For the Leber clan, there's no such thing as an easy decision. Living hundreds of miles away, I forget this sometimes. Shame on my memory.
But almost everything, from where I will sleep the night I arrive (at my sister's or at my parents') to where we will eat dinner involves at least several conversations, emails or texts. My parents, bless them, are trying to figure out whether my mother will meet me at the airport or if they will both come.
"I can just take a taxi," I've piped up at least once. Shot down.
My folks are also not too keen on winging it. There's more "shall we eat at Restaurant A or Restaurant B on Saturday night; look at the menu online and let's talk about it," than "Hey, it's Saturday. What do you feel like for dinner?"
Sometimes, all the planning exhausts me. And thank heavens my parents only had two kids. And my sister lives in New York. And neither of us has children. Can you imagine if there were four of us and spouses and grandchildren to contend with?
But now, I'm getting to experience the other side of planning.
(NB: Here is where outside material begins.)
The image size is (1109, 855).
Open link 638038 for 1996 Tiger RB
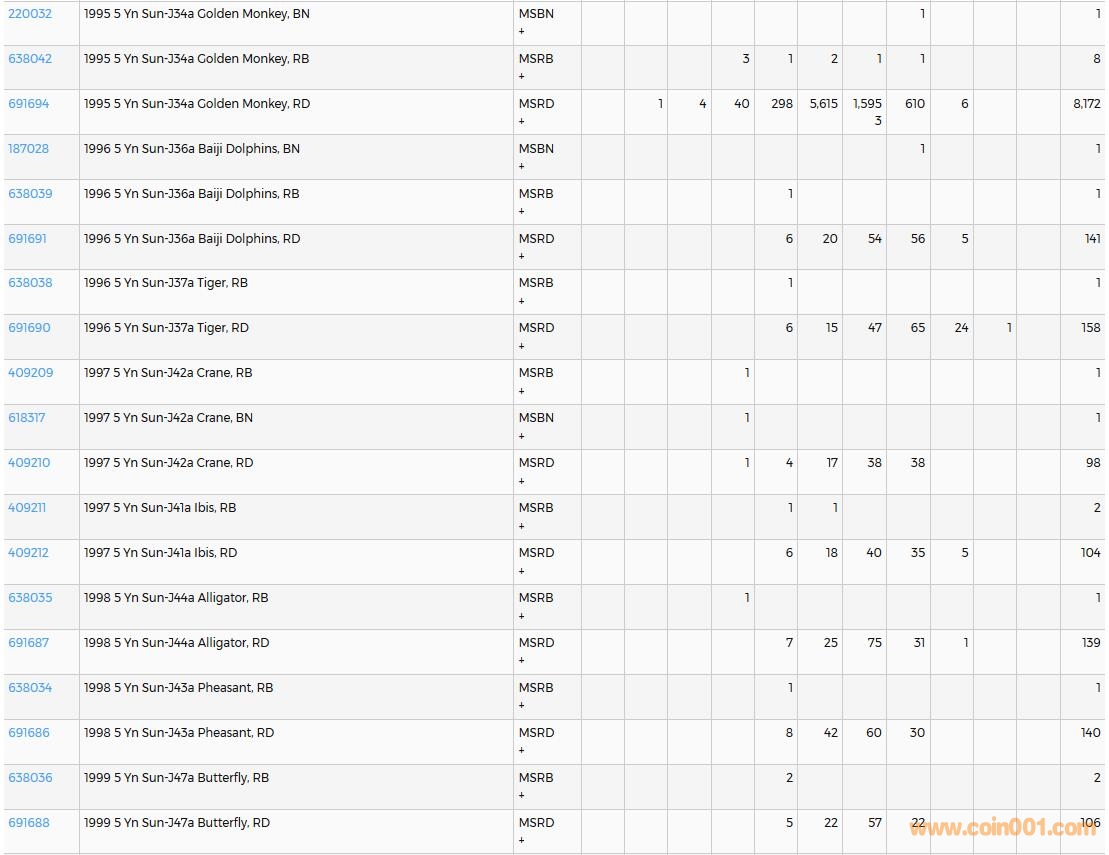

I'm in the midst of trying to spearhead a reunion of my close circle of friends from college. It's been way too long since we've all been together, and unless specific effort is made, I don't see that problem solving itself any time soon.
But trying to coordinate 10 people from six states is a pain in several different body parts.
"I don't want to be the annoying mom," I began an email I sent out this week, "but time moves more rapidly than desired ... we need to get moving."
There are plane reservations to be made. A house to be rented. Activities to be planned. (Yes, planned.)
I attended an out-of-town, weekend-long gathering of friends in May, and I can honestly say it was a rousing success. I can also honestly say I had absolutely no hand in the planning process. Only now do I feel I can truly appreciate the efforts of those who did.
Bringing a group of people together, whether a family or a group of friends, takes a lot of patience and willingness to compromise, whether you're the planner or just someone along for the ride.
Likewise, being a part of any family, or partnership, takes a lot of patience and willingness to compromise.
But this week, I understand why some people choose to be hermits. There's less planning involved.